Long-awaited BLM report to Congress hints at need for euthanasia

The Bureau of Land Management has provided Congress with a long-awaited blueprint for managing wild horses and burros that provides several options but suggests the agency may need the flexibility to sell or transfer animals without limitation, and to euthanize some animals.

The report lists four choices and does not recommend any one — backing away from President Trump's $1.1 billion fiscal 2019 budget request for BLM that proposes to reduce growing herds of wild horses and burros by allowing animals to easily be transferred to other government agencies and, in cases involving older, injured or sick animals, to be euthanized.

That's according to an advance copy of the 45-page report obtained by E&E News.

The report is set to be delivered to Congress today, according to an email from Mark Brown, BLM's legislative affairs specialist, to congressional staffers.

Congress asked for the report last year and scolded the agency in the recently approved fiscal 2018 omnibus spending bill for failing to "provide a comprehensive plan" in a timely manner (GreenwireMarch 22).

BLM has been searching for years for solutions to growing herd sizes. There are currently more than 75,000 wild horses and burros roaming across roughly 27 million acres of federal herd management areas. That's nearly 50,000 more animals than the appropriate management level, or what regulators believe is the maximum number the rangeland can handle without causing damage to vegetation, soils and other resources.

Ultimately, BLM requests that "Congress examine each of the options and advise on which of the tools it deems most suitable for addressing this urgent challenge."

But the option to sell, transfer or euthanize animals is the first listed, and BLM lays out a detailed case that concludes the agency could reach the appropriate levels of wild horses and burros on federal rangelands in eight years.

It calls for Congress to "remove prohibitions" placed into appropriations bills that forbid it from using euthanasia and limit its ability to sell animals, as authorized under the Wild Free-Roaming Horse and Burro Act of 1971.

"This would allow the BLM to sell without limitation all excess wild horses and burros, and in the event an adoption or sale demand by qualified individuals does not exist, destroy excess wild horses and burros in the most humane and cost-efficient manner possible," Option 1 states.

This would allow BLM to "focus on placing excess horses and burros into private care through adoptions and sales, including international sales to countries for agricultural, law enforcement, park management, and other uses. Animals not placed in private care would be sold without limitation or euthanized," the report says. It also calls for the increased use of permanent sterilization methods.

Doing so would help to "dramatically" reduce the number of wild horses and burros in holding pens and corrals, it says.

BLM spends more than $50 million a year — roughly two-thirds of the annual Wild Horse and Burro Program budget — to feed and care for the thousands of wild horses and burros removed from the range in off-site corrals and holding pens.

The agency has warned Congress in the past that it could cost as much as $1 billion to feed and care for the rounded-up horses and burros over their lifetime.

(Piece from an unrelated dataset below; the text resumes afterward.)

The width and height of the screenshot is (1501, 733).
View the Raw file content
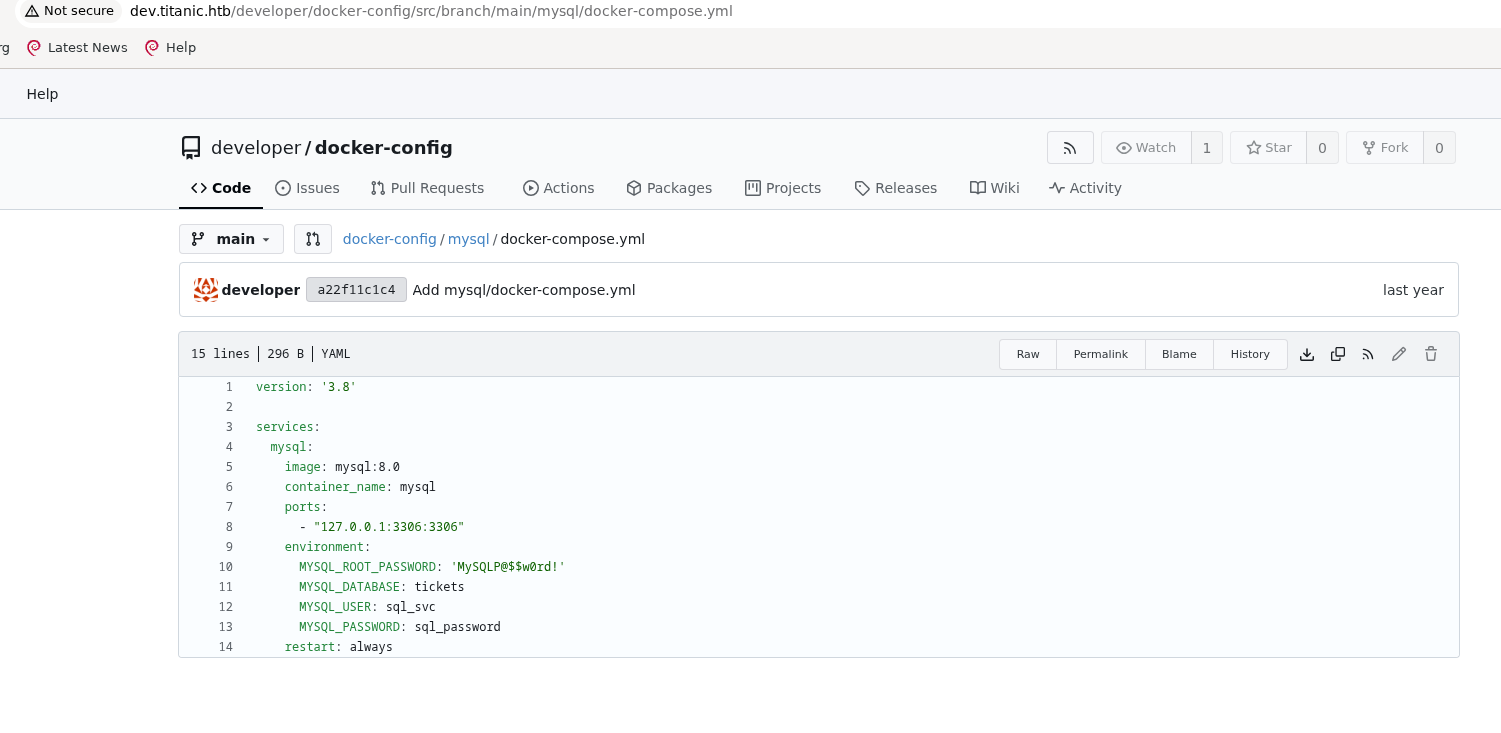click(1028, 354)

BLM would need to complete an analysis required under the National Environmental Policy Act, as well as some resource management planning. But the report says the agency could begin implementing this option by fiscal 2021.

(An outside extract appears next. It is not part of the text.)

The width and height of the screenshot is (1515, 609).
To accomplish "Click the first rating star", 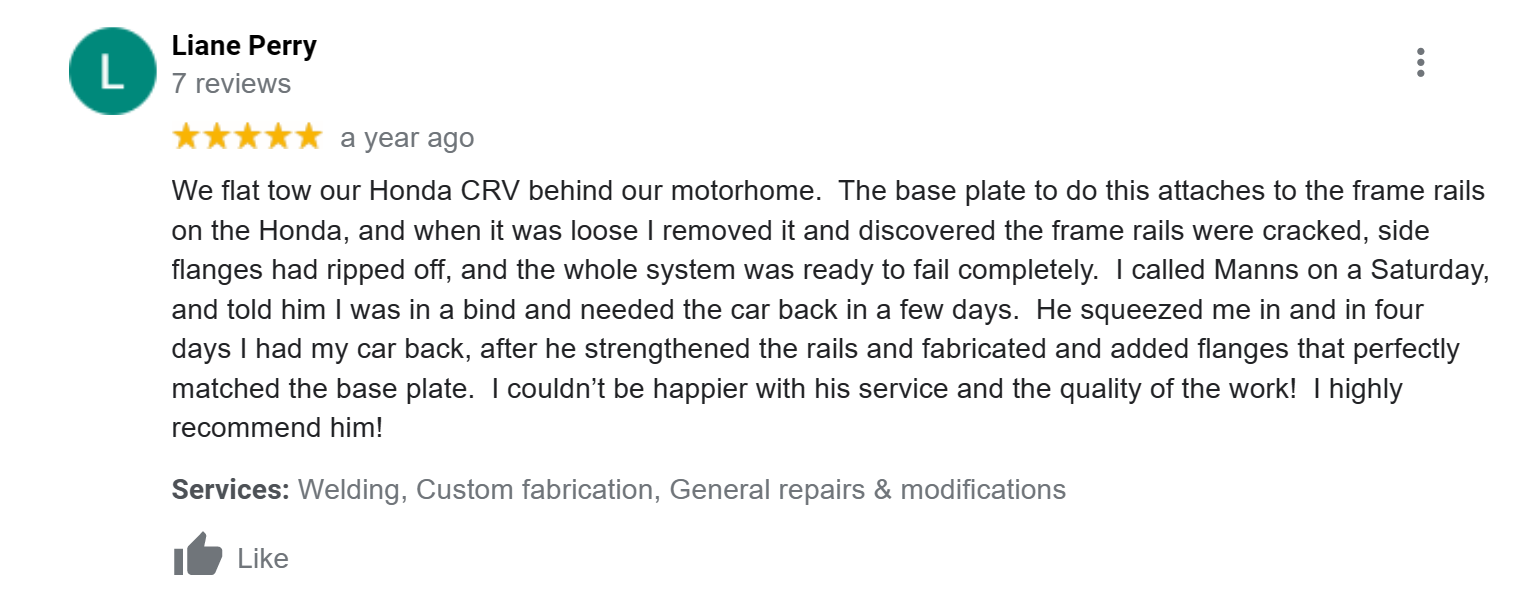I will point(186,137).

This option would allow BLM to reach appropriate management levels within all herd-management areas (HMAs) by 2028 "with increasingly less annual appropriations."

It adds, "Range conditions would continue to improve over this time and animals will be less likely to move outside of the HMAs."

Option 1 of the report has similar measures to those recommended by BLM's National Wild Horse and Burro Advisory Board last year. The advisory panel recommended BLM remove — and destroy if necessary — thousands of excess animals that federal officials concede the vast Western rangelands can no longer sustain.

Euthanasia, in particular, is staunchly opposed by wild horse advocates and a number of Democrats in Congress.

Other options in the report include dramatically increasing funding for BLM's wild horses and burros program and increasing horse gathers.